Scientists have discovered a way of counteracting the proteins that cause Alzheimer's-like symptoms including memory loss. In mice, at least. Whereas other treatments have focused on beta-amyloid clumps (which the University of Michigan recently discovered how to "fingerprint"), researchers at Washington University in St. Louis, Missouri focus on tau protein tangles. Specifically, the genes that produce them.
By injecting mice with bits of antisense oligonucleotides -- RNA -- four times a month, tau levels dropped, existing tangles were seemingly obliterated and the protein stopped spreading through the brains of older mice. That's according to New Scientist. It's worth noting that the rodents had been genetically engineered to have Alzheimer's-like symptoms at the experiment's outset.

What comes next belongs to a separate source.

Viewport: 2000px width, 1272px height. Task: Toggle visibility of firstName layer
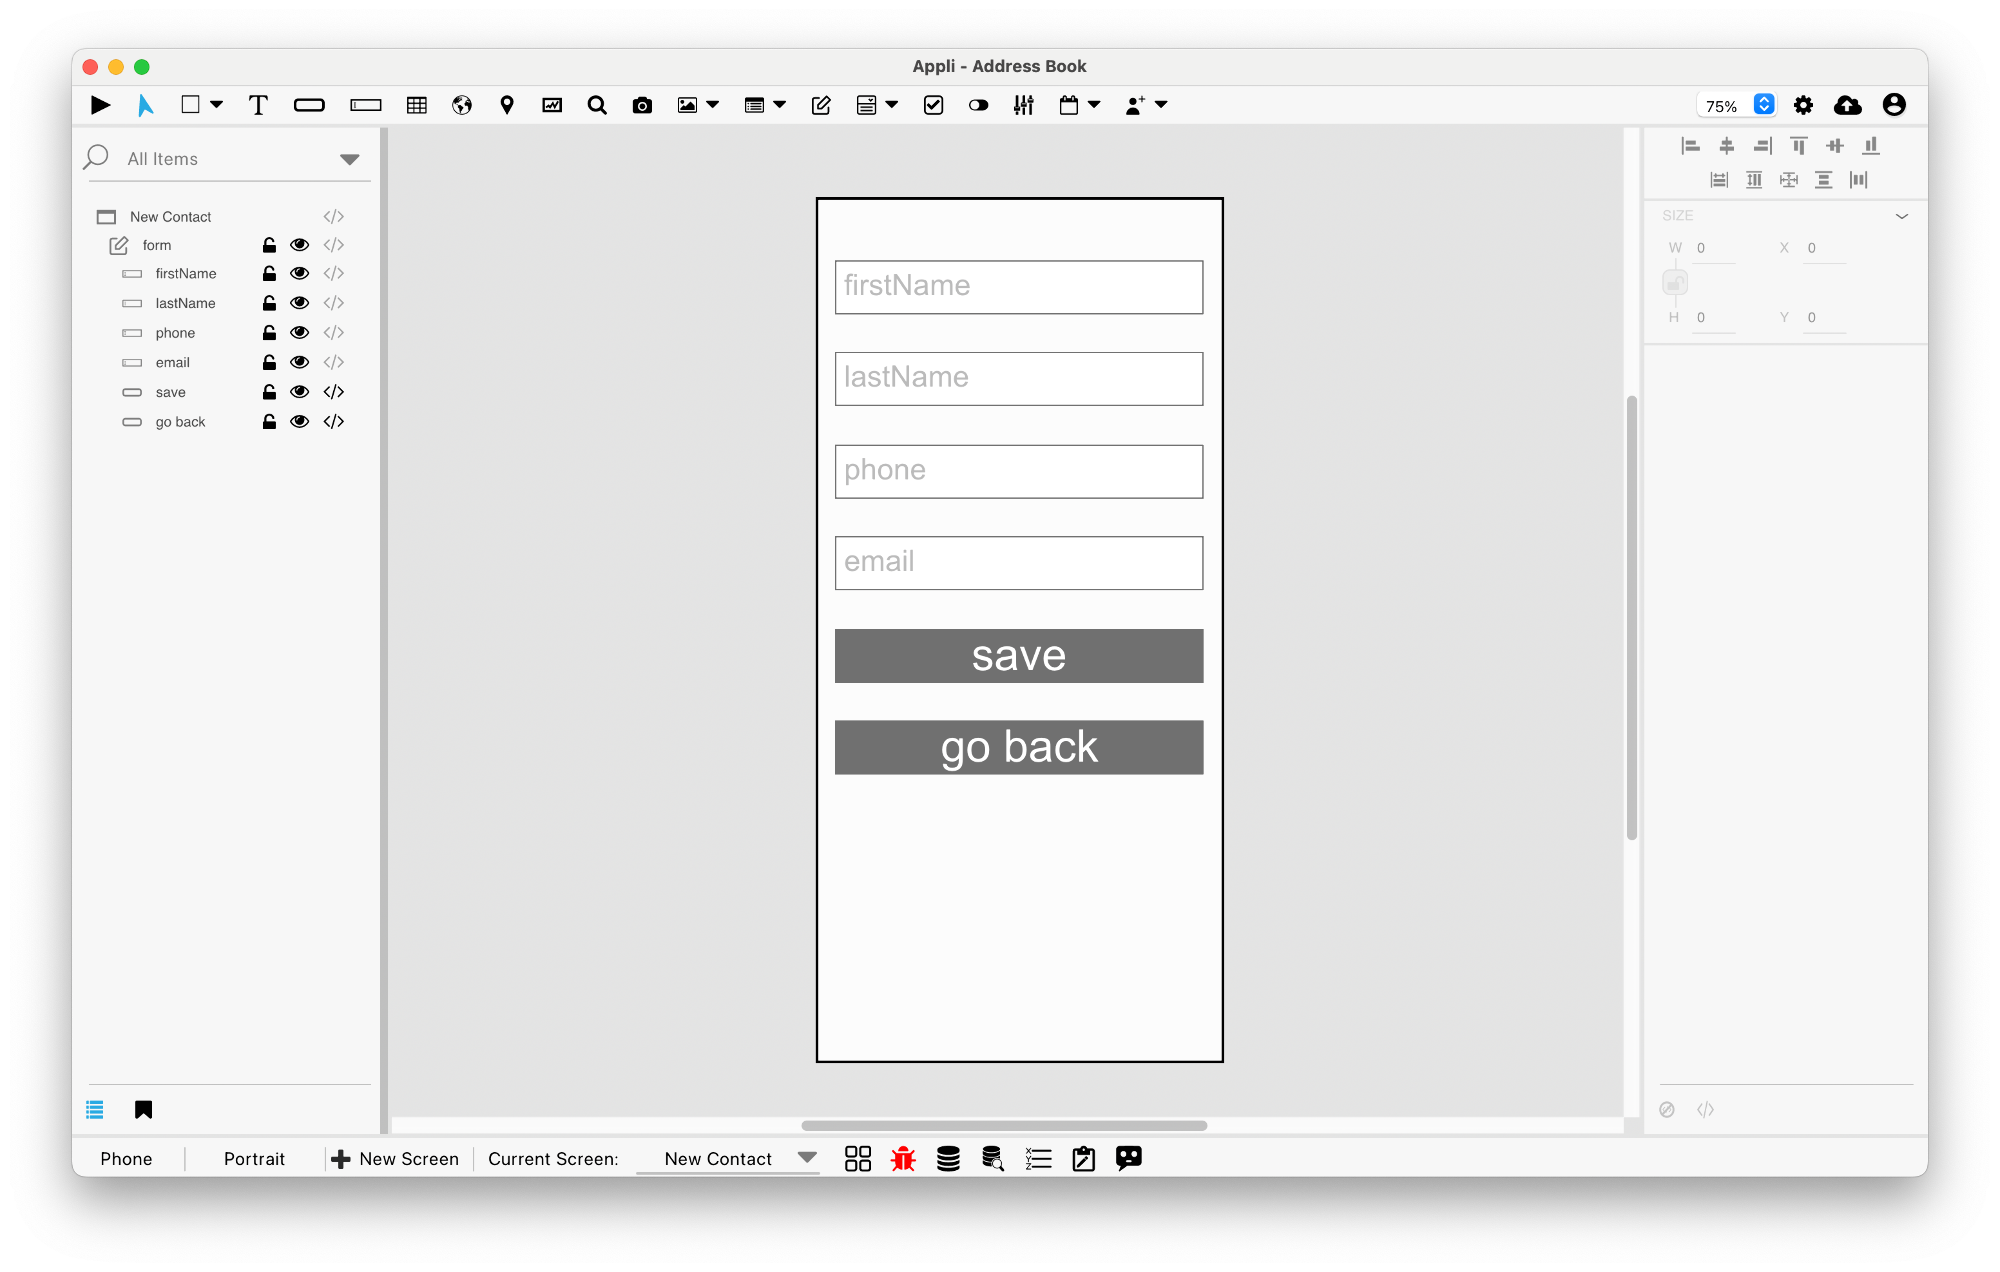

As a result, the scientists say that the treated mice lived some 50 days longer than those that weren't injected with the antisense. More than that, compared to the control group, they were able to recall nest-making traits previously lost.
The researchers have begun tests in chimps, but not with the same results. Tau production dropped by 20 percent, but there's worry that reducing tau levels might have an adverse effect on human brains. Further testing will be carried out on larger primates.

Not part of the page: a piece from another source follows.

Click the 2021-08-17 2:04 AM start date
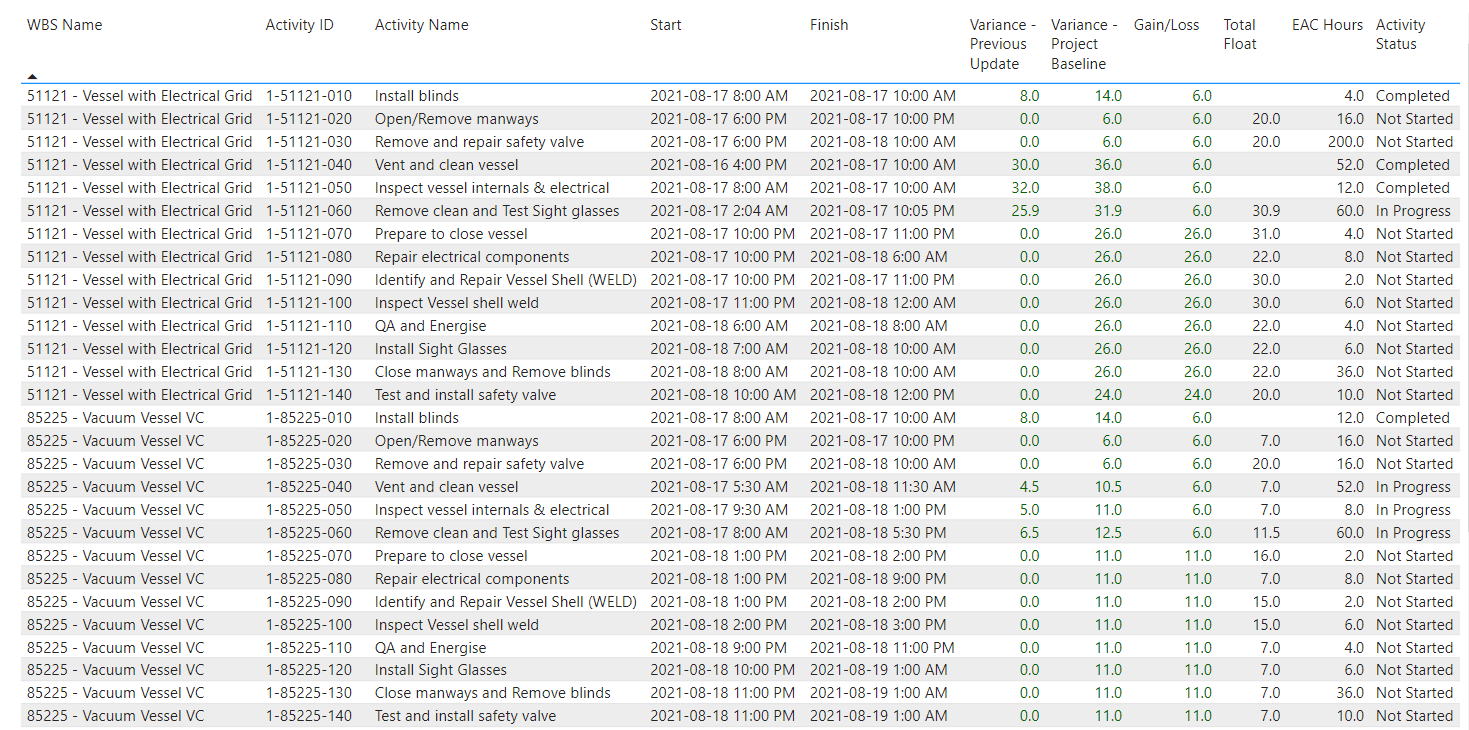The image size is (1469, 730). (x=718, y=211)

There hasn't been enough information gathered yet to start human trials, but it might not pose a huge risk -- up to a point. Mice that have been engineered to not produce the protein have been fairly healthy for "most of their lifespan," according to the publication.
The question is how the lack of tau could alter how the human brain normally operates. One scientist, Michel Godert from the Laboratory of Molecular Biology at Cambridge, posits that staying within a 30 percent decrease could still keep the benefits of the treatment without negatively changing anything.